> _Data shown_
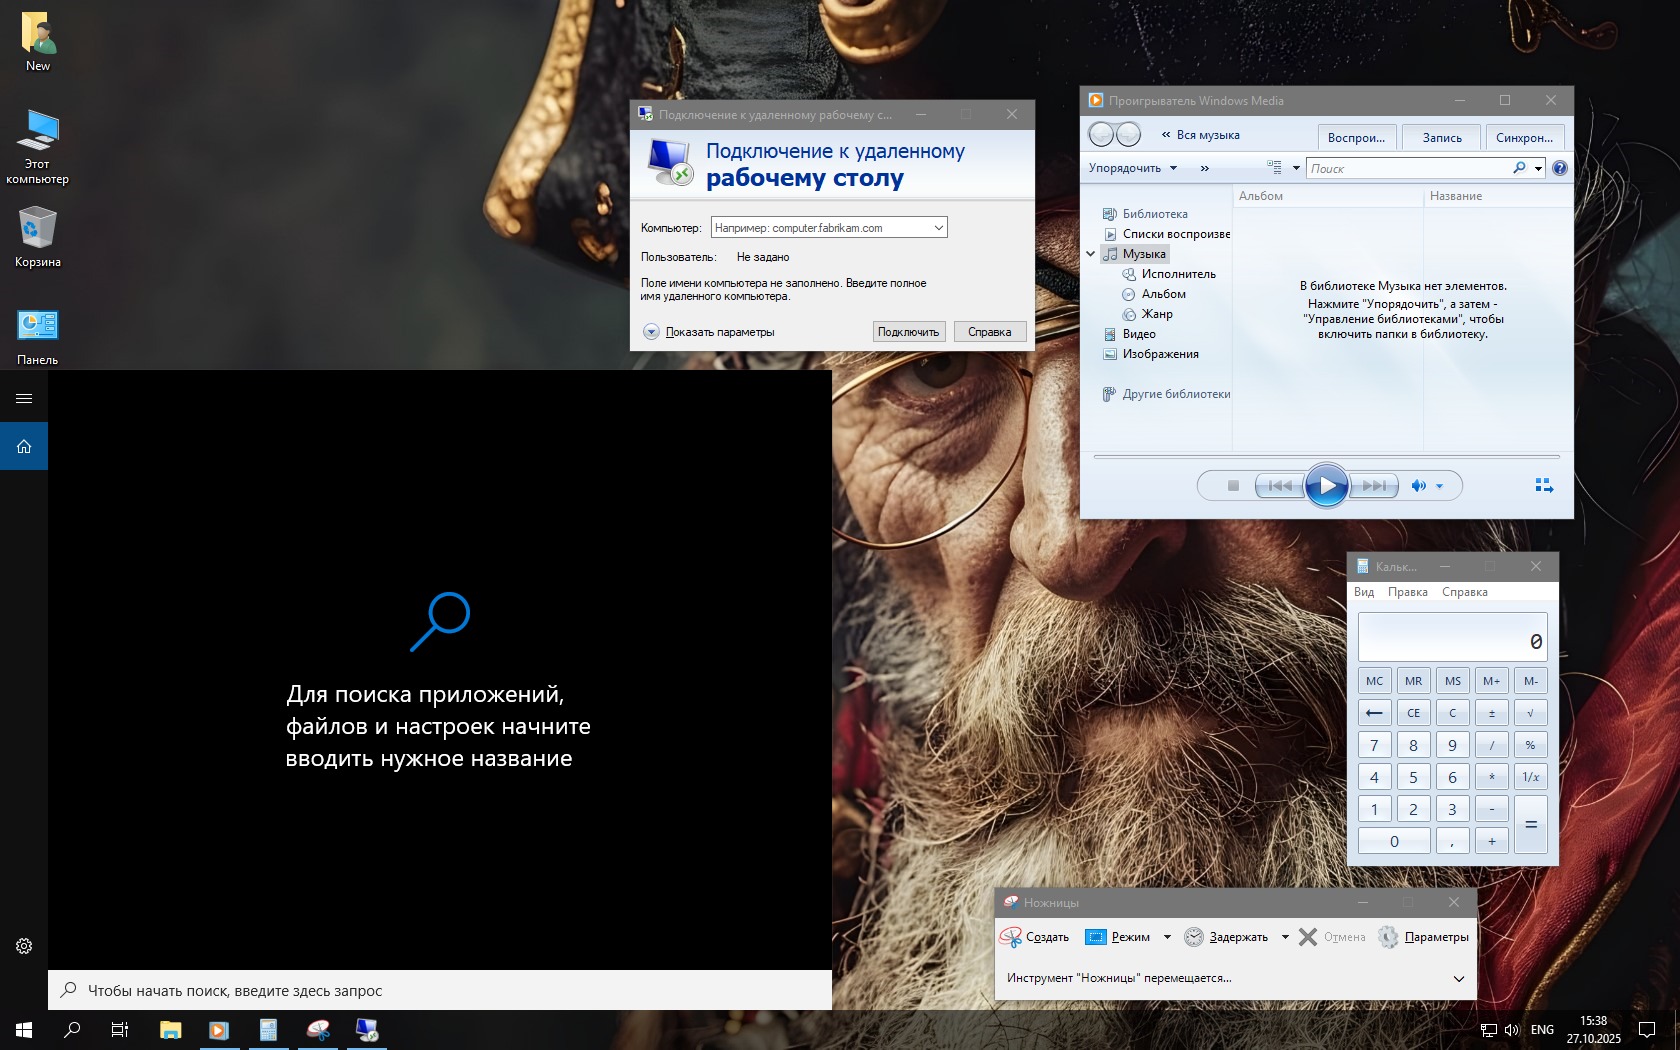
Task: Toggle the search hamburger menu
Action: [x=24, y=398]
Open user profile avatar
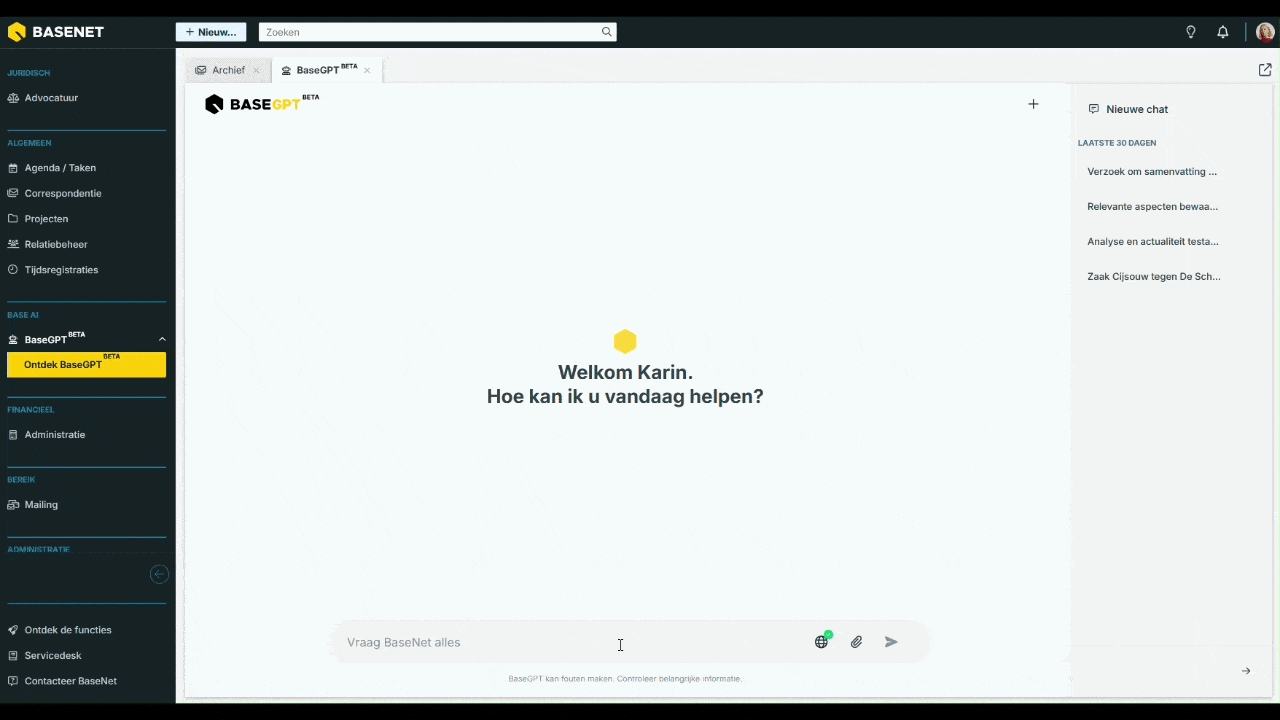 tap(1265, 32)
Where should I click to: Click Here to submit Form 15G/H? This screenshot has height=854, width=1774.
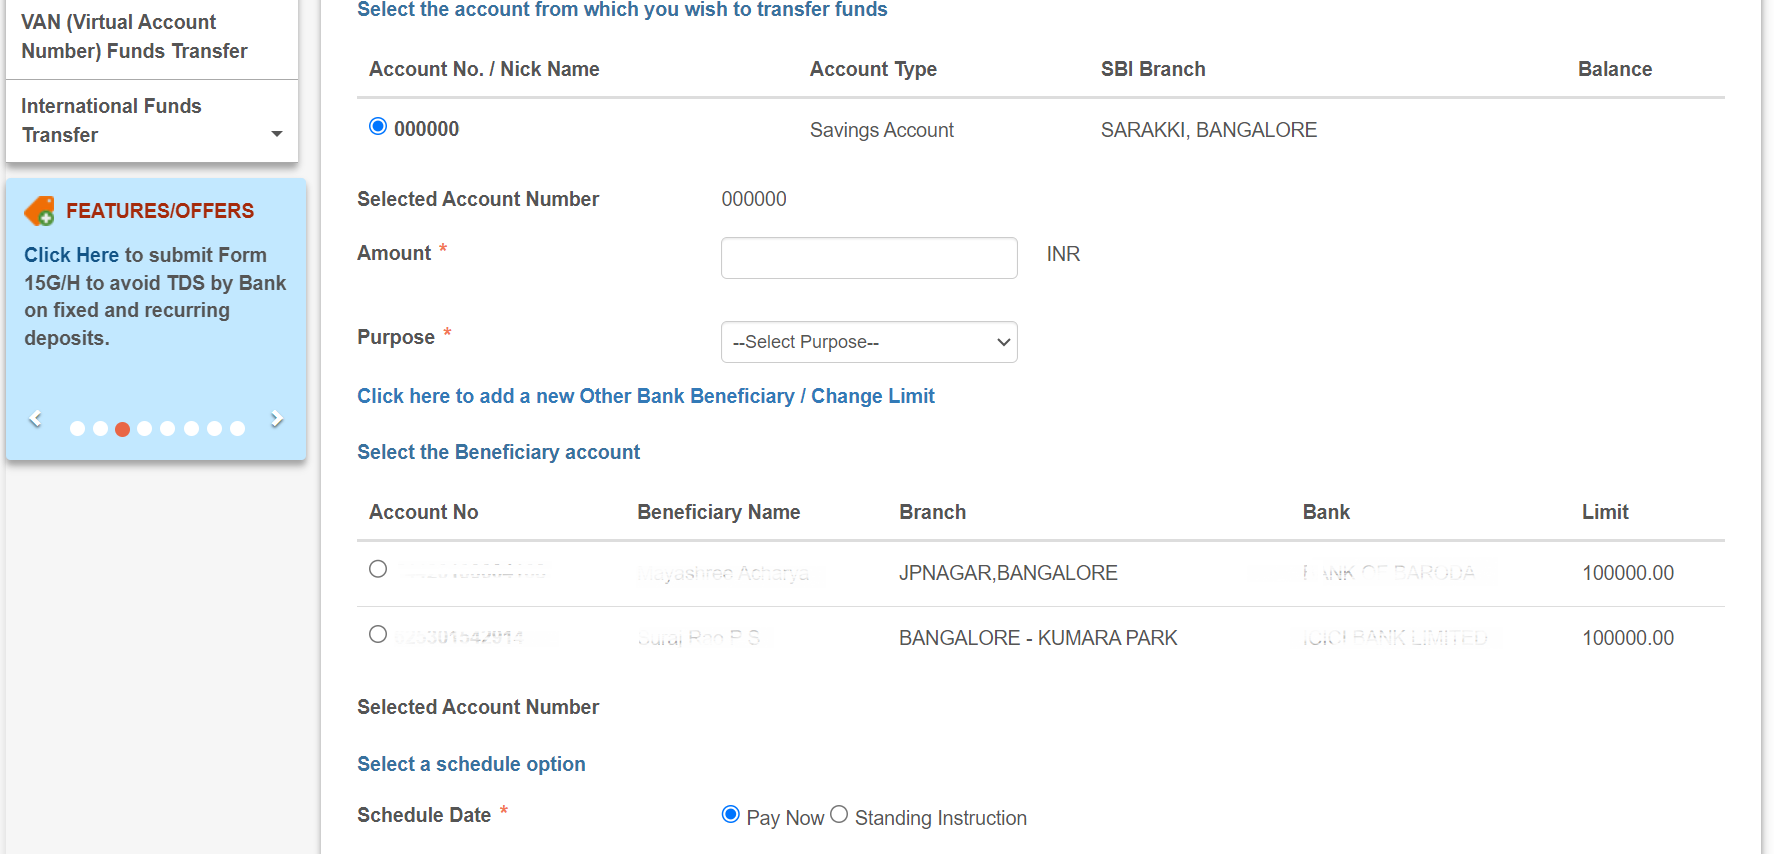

> _Work item_
Copy the lines from the line that contains "Open user profile avatar" through the end of the records, exactly and with nothing added; leave the pictures out.

> _Answer to this task_
Open user profile avatar
 tap(1265, 32)
Where should I click to: Click Here to submit Form 15G/H? This screenshot has height=854, width=1774.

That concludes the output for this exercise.